I'm not saying that we should not have our own strengths and talents.
As you rightly point out, Harry has his Quidditch. I am hopeless at sports 
but I had the ability to be a successful Maths teacher. I am not arguing 
that we all have to be dunderheads but that events can shape what we do 
and make use of what we may consider to be only ordinary skills.

Carol:
> But in Harry's absence, in the face of danger, Neville emerges as a leader, resourceful and courageous. I was thinking when I read your paraphrase of Shakespeare, that Neville, like Harry, had heroism thrust upon him, but now I think that Neville achieved heroism. He only needed the opportunity to reveal who he was all along. And that, I think, is true of all the everyday heroes that we hear about in real life.

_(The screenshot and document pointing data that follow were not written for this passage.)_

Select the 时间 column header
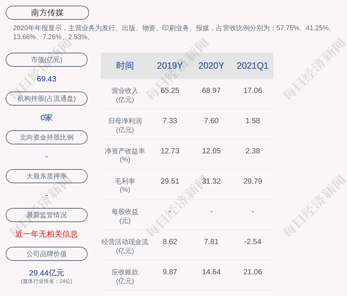Viewport: 347px width, 296px height. [x=125, y=66]
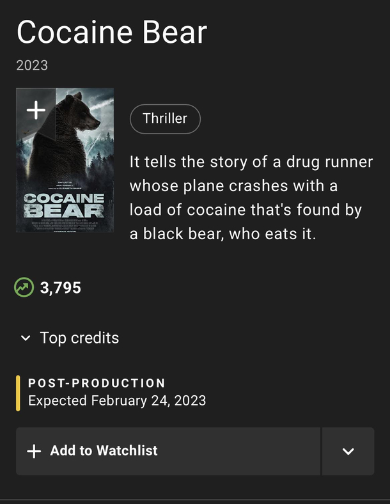Tap the plus ribbon on the poster
Viewport: 390px width, 504px height.
pyautogui.click(x=36, y=110)
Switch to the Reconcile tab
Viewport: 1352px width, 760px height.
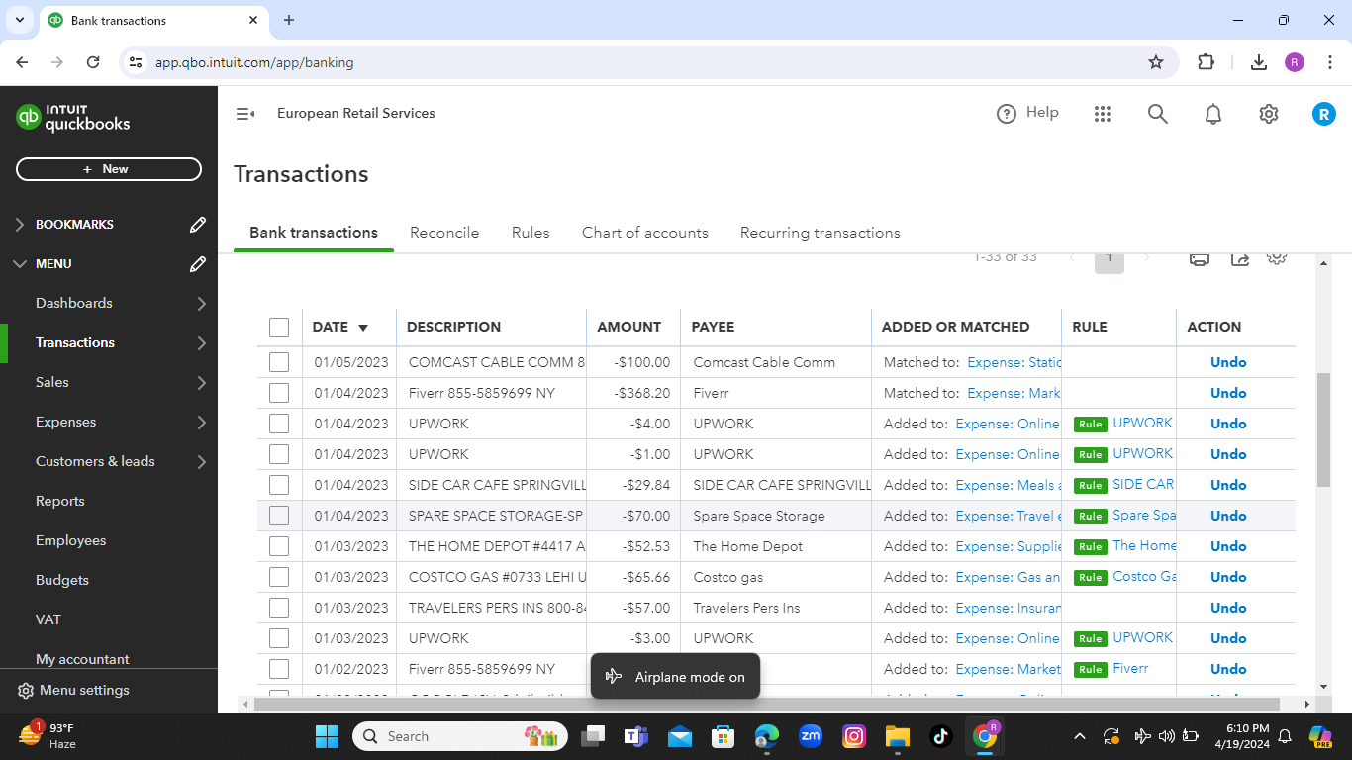(x=444, y=233)
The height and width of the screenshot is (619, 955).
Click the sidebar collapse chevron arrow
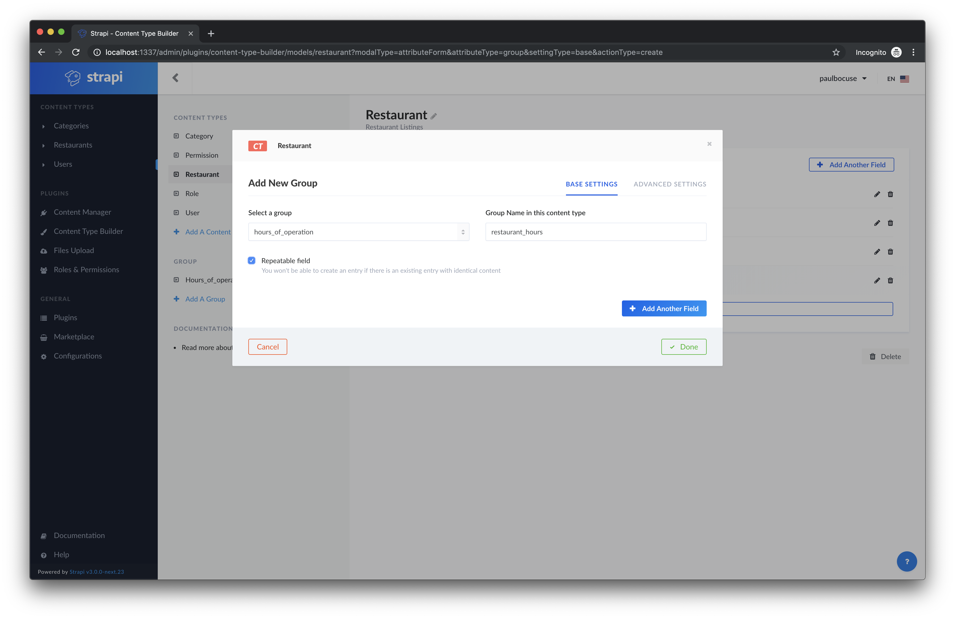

> Harry, in contrast, had heroism thrust upon him. He had choices, certainly, but running away and saving himself as Aberforth suggested was never one of them.
> 
> Harry as Everyman (everyman)? Yes and no, I think. Certainly, he has elements of ordinariness that help the reader to empathize or identify with him on some level. It's also true, as Snape says, that he's helped by luck and by more gifted friends. 

<snip>

>There's no question that he's had heroism (and greatness, if we keep the original wording of the quotation) thrust upon him. But does that make him an everyman like Neville (and Ron and many other characters in the books)? Or does it make him something else (a Christ figure or epic hero or superhero)?

Geoff:
To me, 'yes' to the first and 'no' to the second. If you look at the background 
of many famous people, some of whom you might consider as heroes, many 
of them have been thrust into positions of which they never dreamed. We 
ourselves have probably done things and gone along paths which we never 
even imagined in our early life. 

I believe that you can be an everyman and a hero. How do I see a hero? Not  
one who springs from the womb fully formed wearing a blue jumper with 
a scarlet S emblazoned on it. Not one who puts an advert in the local paper 
"Hero for hire". But an ordinary person suddenly faced with an extraordinary 
situation.

The examples of being a "local hero" which I quoted before are not 
announced in advance. Going back to my misquote, having heroism thrust 
upon you implies that you don't have time to go and brush your teeth and 
think about the meaning of life. To take Lady Macbeth out of context it's a 
case of "Stand not upon the order of your going but go at once."